Percebe-se, de um lado, a liberdade, a troca de experiências, a parceria, a colaboração, a escuta, o clima cordial, o ambiente agradável, o estímulo, o caminhar de acordo com a realidade, salientados pelos professores participantes. De outro lado, a insegurança, a falta de experiência e a sensação de perder o controle do curso, declaradas por Malu:

"Nos primeiros dias eu estava bem nervosa e estava preocupada em seguir o conteúdo, o cronograma. A gente tinha um planejamento. Eu estava pensando como que o meu orientador gostaria que aquela aula acontecesse e não como eu levaria a aula".

Nossa interpretação é de que a angústia de Malu era gerada, inicialmente, pelo confronto com um ideal de formação elaborado, imaginariamente, a partir das expectativas de um formador experiente, no caso, seu orientador, e da pouca confiança em si mesma. Porém, esse ideal de controle não operava durante a atuação com os professores, pelo menos, de um modo que fosse percebido por parte do grupo e por parte da pesquisadora:

"Eu achei que a proposta dele (orientador) era para o nosso grupo (orientandos) dar aula. Estava achando que cada um ia pegar uma parte. Quando eu vi que eu ia assumir o curso todo sozinha, eu fiquei preocupada, tensa mesmo. Tanto você viu que ele (orientador) veio, participou de dois ou três encontros, depois saiu fora. Eu falei: vou levar do jeito que eu sei."
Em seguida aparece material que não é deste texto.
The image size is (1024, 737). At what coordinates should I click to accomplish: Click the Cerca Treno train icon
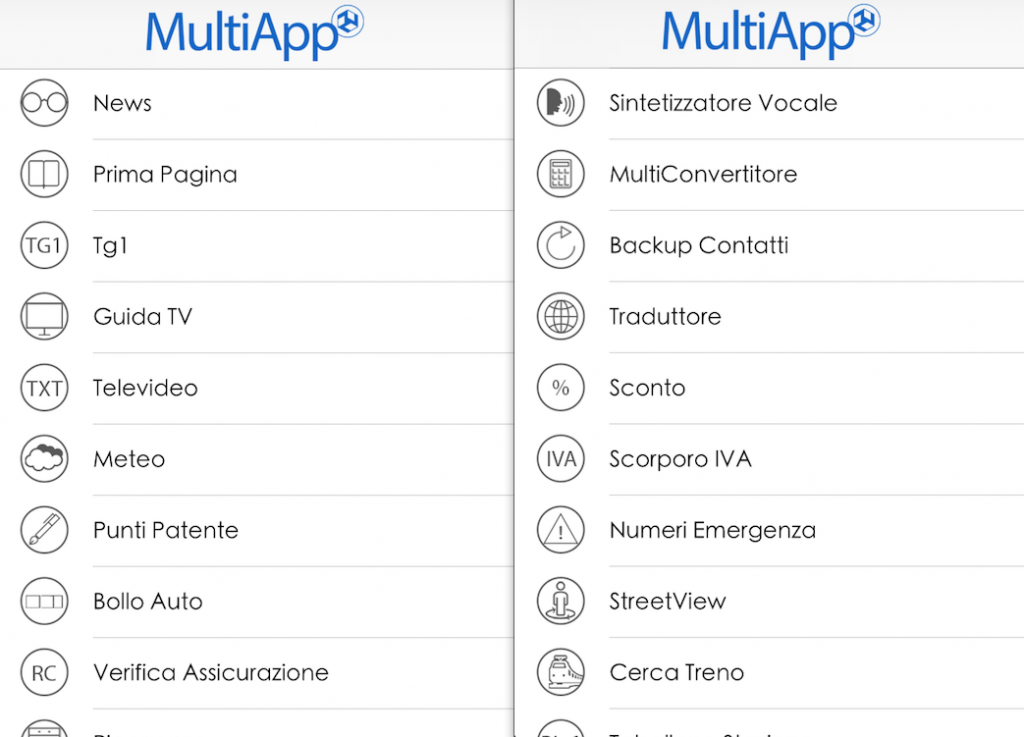pos(560,672)
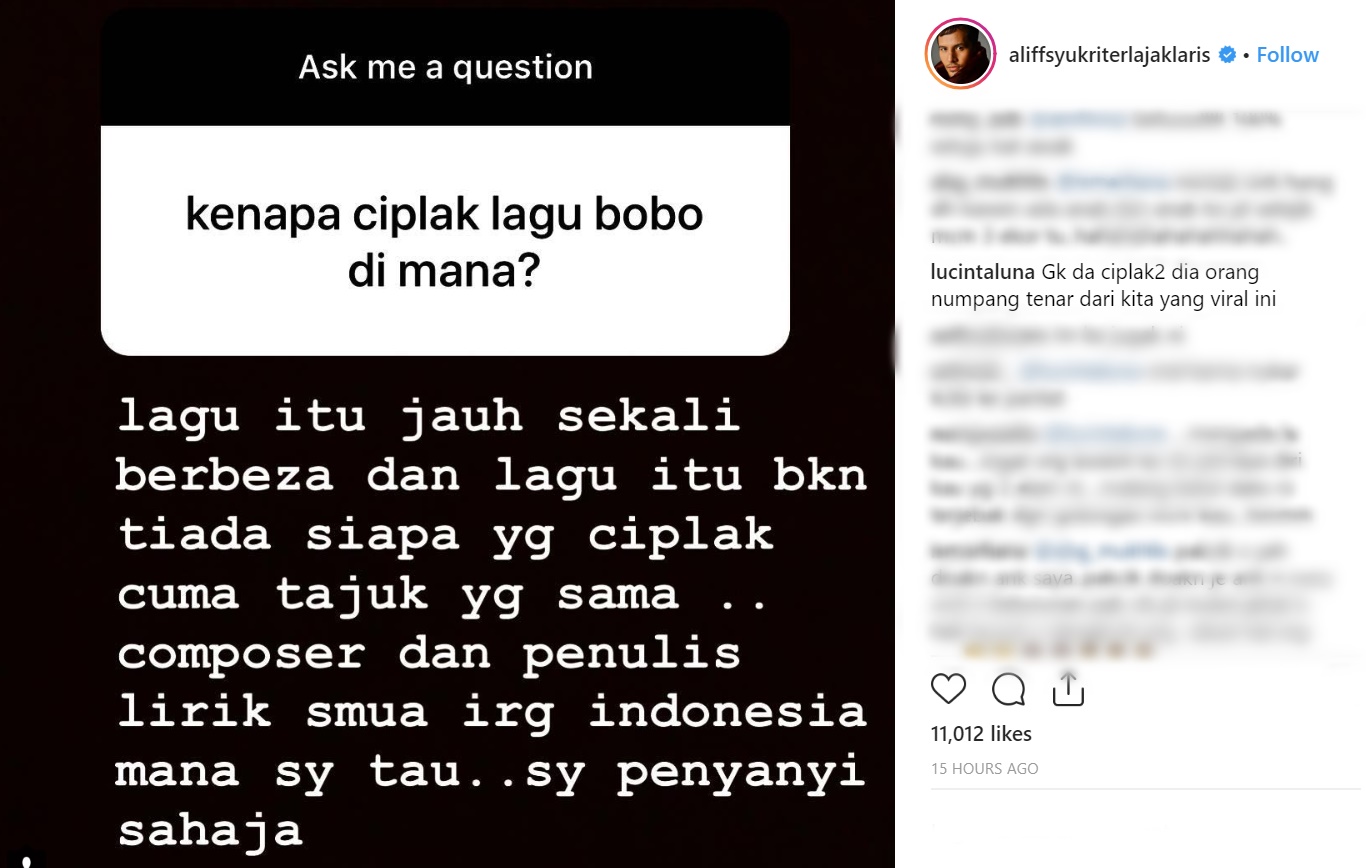View who liked via 11,012 likes
This screenshot has width=1366, height=868.
tap(981, 734)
Sem dúvida, Malu tinha, como sua referência, o orientador, para o qual ela prestava contas conscientemente em suas reflexões e, provavelmente, de maneira inconsciente, na sua atuação. Nesse sentido, o orientador representava, para ela, o Outro da psicanálise (grande Outro)4 4 Ao longo da obra de J. Lacan, o Outro vai adquirindo várias acepções. Neste caso, utilizamos a acepção de Outro como discurso, que Lacan apresenta no Seminário 11 (LACAN, 1979). , ou seja, a referência implícita da criança, introduzida quando de sua entrada na linguagem. Em nosso caso, ao sujeitar-se ao orientador, ao considerá-lo como seu guia e seu modelo implícito, Malu ganhava cidadania na Academia. Entretanto, parece-nos possível interpretar que o orientador, de alguma forma, conseguiu ajudá-la a avançar, revertendo o processo de dependência inconsciente: ao depositar toda confiança nela, deixando-a assumir a tarefa sozinha, conseguiu que ela imprimisse um toque pessoal ao curso, descolado de um ideal que ela supôs estar no seu orientador.
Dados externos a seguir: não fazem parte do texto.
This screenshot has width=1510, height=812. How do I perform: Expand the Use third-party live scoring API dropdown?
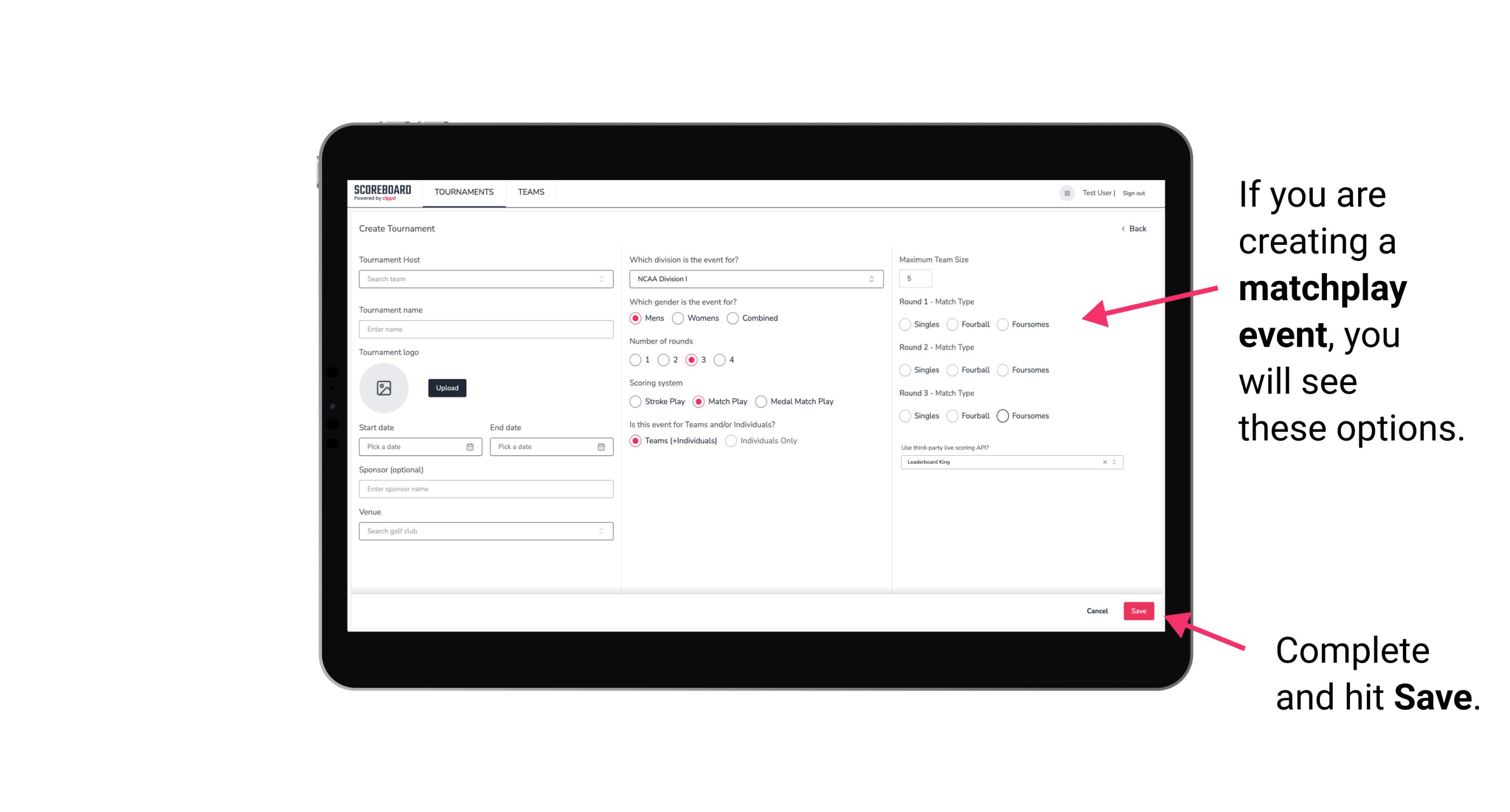pos(1112,462)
É interessante notar que a operação realizada pelo orientador não constitui uma regra para ajudar o orientando a tornar-se mais autônomo, a adotar um estilo próprio. O `abandono' dele, ao invés de ser interpretado como um sinal de confiança poderia ter tido um efeito paralisante e um convite a não se afastar do planejamento e da imitação do orientador. De fato, esta preocupação, por um longo tempo, ocupou a reflexão de Malu, gerando um descompasso entre os sentimentos que acompanham a realização da docência e a sucessiva reflexão. Esse efeito é bastante comum em docentes que iniciam um contato sistemático com a literatura sobre educação e pretendem entrar na Academia. Em alguns casos, também aparece a divisão entre a reflexão baseada no ideal e a atuação baseada na intuição docente (SUDAN, 2005).

Outro ponto de tensão que Malu revela em suas reflexões está localizado em sua falta de domínio em relação a determinados conteúdos que, eventualmente, poderiam ser abordados e exigidos pelo grupo durante o curso. Malu demonstra um receio em mostrar falhas nesse sentido.

"A única coisa que eu fiquei pensando: será que eles vão ficar questionando muito? Se eles começassem a perguntar de teorias da educação, eu acho que ia me enrolar. Isso aí eu tava com certo receio. Mas quando a gente foi fazer a organização das aulas eu vi que eu não ia entrar muito nesse campo, que era essa a minha insegurança no início. Como eu vou dar conta disso? Como que eu vou dar aula de teoria e eu acho que eu não tenho essa condição de chegar, entrar num curso e dar teoria de educação, eu não tenho esse conhecimento."

Entretanto, esta preocupação não perturbava sua maneira de conduzir o curso, bloqueando eventuais demandas dos professores. Nesse caso, como revelou num comentário informal, ela confiava muito na competência da pesquisadora que a acompanhava, para a qual delegou algumas intervenções nesse sentido.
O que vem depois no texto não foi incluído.